## TASK INSTRUCTIONS
In the rows below, replace "screenshot" with "image" and keep everything else the same. Leave the pictures out of your copy.

(Text and item location entries)
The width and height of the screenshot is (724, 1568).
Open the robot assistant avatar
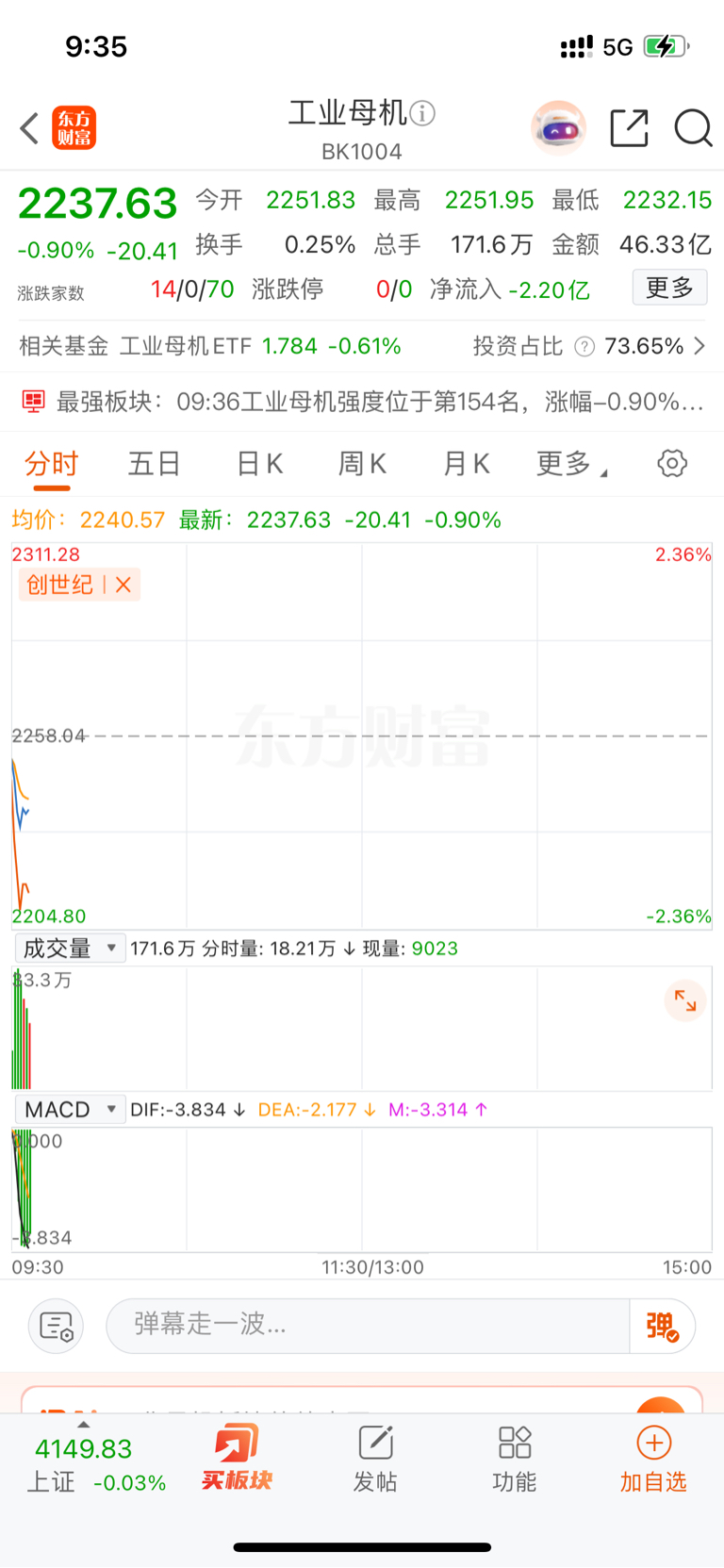click(558, 128)
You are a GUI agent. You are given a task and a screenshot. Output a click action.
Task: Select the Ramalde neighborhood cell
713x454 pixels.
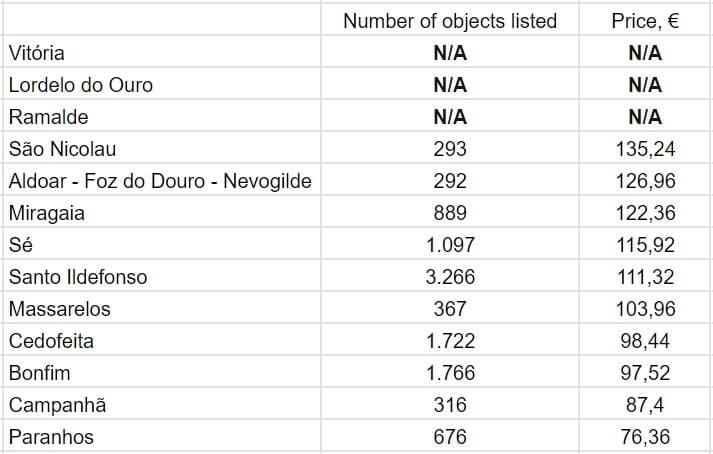pyautogui.click(x=49, y=117)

## OUTPUT FOR THIS TASK
The width and height of the image is (724, 1568).
Open the robot assistant avatar
click(558, 128)
You are a GUI agent. You are given a task and a image. Output a click action.
Task: Select the Ramalde neighborhood cell
713x454 pixels.
pyautogui.click(x=49, y=117)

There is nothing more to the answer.